Project zero found a complex bug in the Windows kernel registry subsystem which create type confusion situations. Windows supports the ability to rename registry keys in place, which is facilitated by the NtRenameKey() syscall. One of the edge cases it has to try to deal with to support this is disallowing name collisions and ensuring users can’t redefine keys to existing key names. The problem is that while they check subkeys, they don’t check keys that have been created but haven’t been committed yet. In this case, it won’t be able to find an existing entry for that key name in the check, but CmRenameKey() will take ownership over the existing key unconditionally, which can cause several problems. The two main ones of interest:

1. It’s possible for CmRenameKey() to overwrite various parts of the Key Control Block (KCB)

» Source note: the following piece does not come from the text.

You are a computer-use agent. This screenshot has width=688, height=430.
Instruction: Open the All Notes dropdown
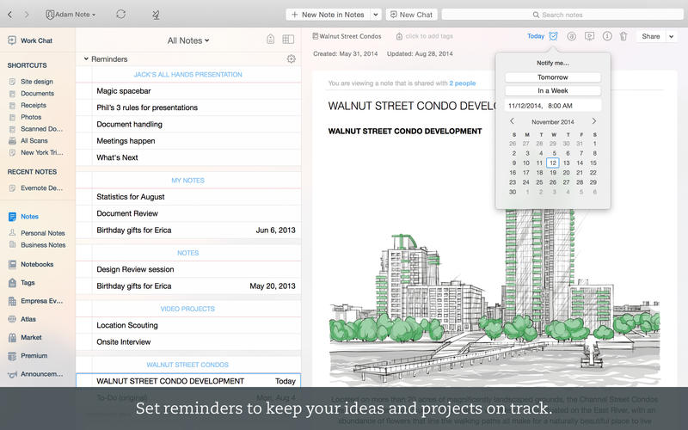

2. Any errors triggered in the control flow for CmRenameKey() will destroy the KCB with no effort to preserve the state

Triggering memory corruption with this bug involved confusing the key node’s SubKeyCounts[1] which is used when looking up SubKeyLists[1]. By creating two keys and renaming both to a new name, committing the transaction, and subsequently deleting that registry tree, SubKeyLists[1] is set to -1. However, SubKeyCounts[1] is decremented from 0x2 to 0x1, allowing the next delete to attempt to translate -1 into a virtual address, which triggers an exception.